[TM] 237. It's your birthday!

Jul 03, 2008 17:21

To be honest, he could think of much better ways to spend his birthday.

To be fair, he could also think of worse. A drink after work hadn't sounded bad. Not at all. Ianto had only been with Torchwood for a few months now, but he'd made some friends, and when he accidentally let the occasion slip, they wouldn't take no for an answer.

He hadn't expected them to disappear after the first round. He doubted it was a slight, and they'd only been gone a matter of minutes, but he was beginning to feel awkward. One man nursing one drink at a table for five in the middle of a crowded pub.

That was when he saw her.

She was pretty. Well, no, pretty was an understatement: she was gorgeous. She worked in the Tower; he was almost certain of that. He thought he could remember passing her in the corridor, but found it hard to believe that she'd ever been nothing more than another face in a white lab coat.

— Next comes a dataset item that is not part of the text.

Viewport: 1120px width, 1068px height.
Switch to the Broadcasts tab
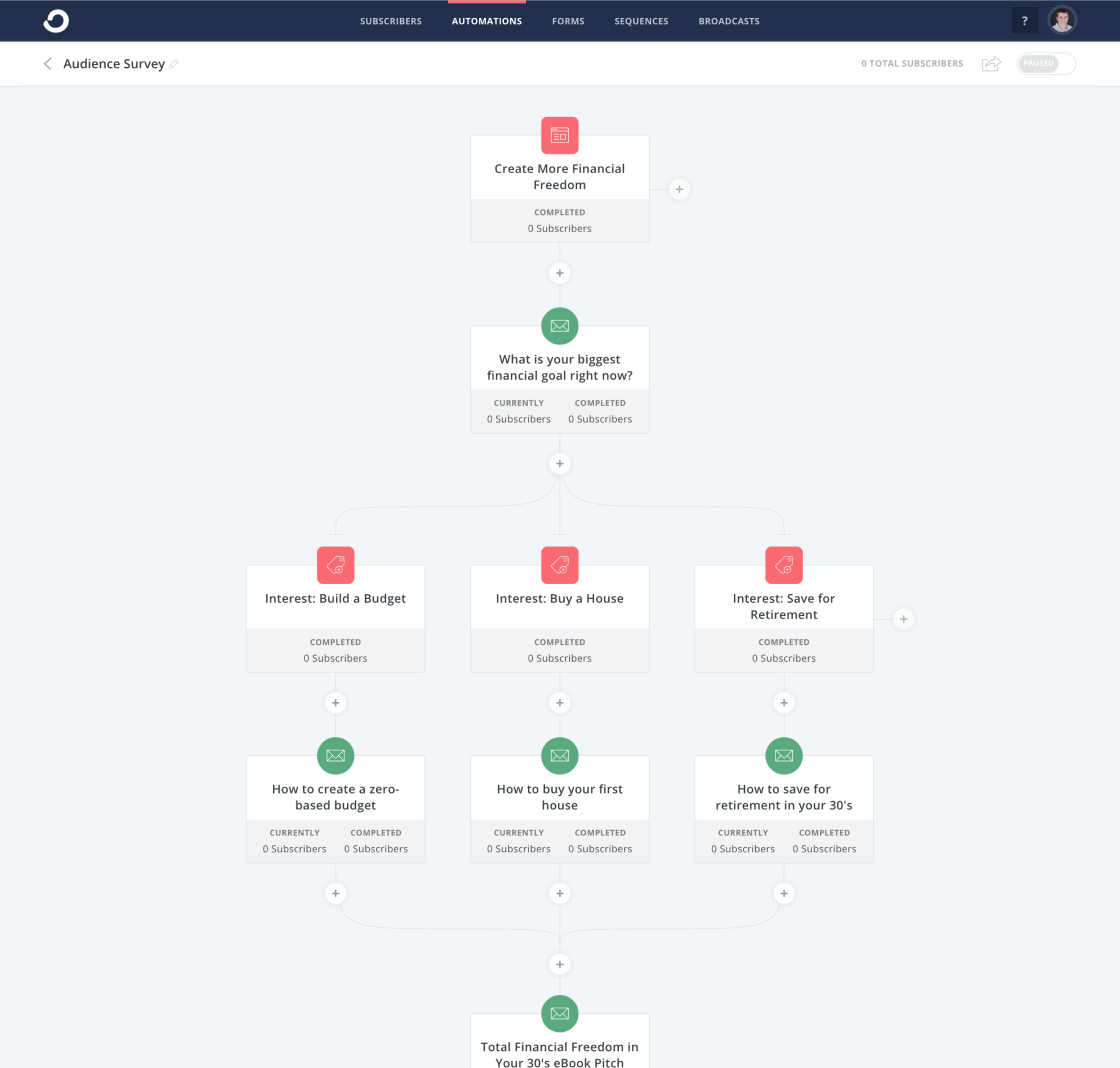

Now, though... She wasn't wearing the lab coat now. Just tight trousers and a low-cut blouse. Too low. Ianto caught himself staring and quickly looked back to the table. He forced himself to focus on his fingers as he stroked the side of a glass, tracing patterns through the mist.

He reminded himself that she probably wasn't on her way to see him. She had no reason to be. They'd never met. They might never meet. She was going to walk on past, toward her friends or her boyfriend or whoever, and Ianto was going to go find someone to buy him another beer.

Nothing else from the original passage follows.